*** Opening of Data listing ***

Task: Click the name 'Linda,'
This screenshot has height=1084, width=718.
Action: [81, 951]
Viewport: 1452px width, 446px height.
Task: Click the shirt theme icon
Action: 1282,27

*** Close of Data listing ***

Work to be completed: Without any alteration, repeat each entry shown above.

Answer space:
Task: Click the name 'Linda,'
This screenshot has height=1084, width=718.
Action: [81, 951]
Viewport: 1452px width, 446px height.
Task: Click the shirt theme icon
Action: 1282,27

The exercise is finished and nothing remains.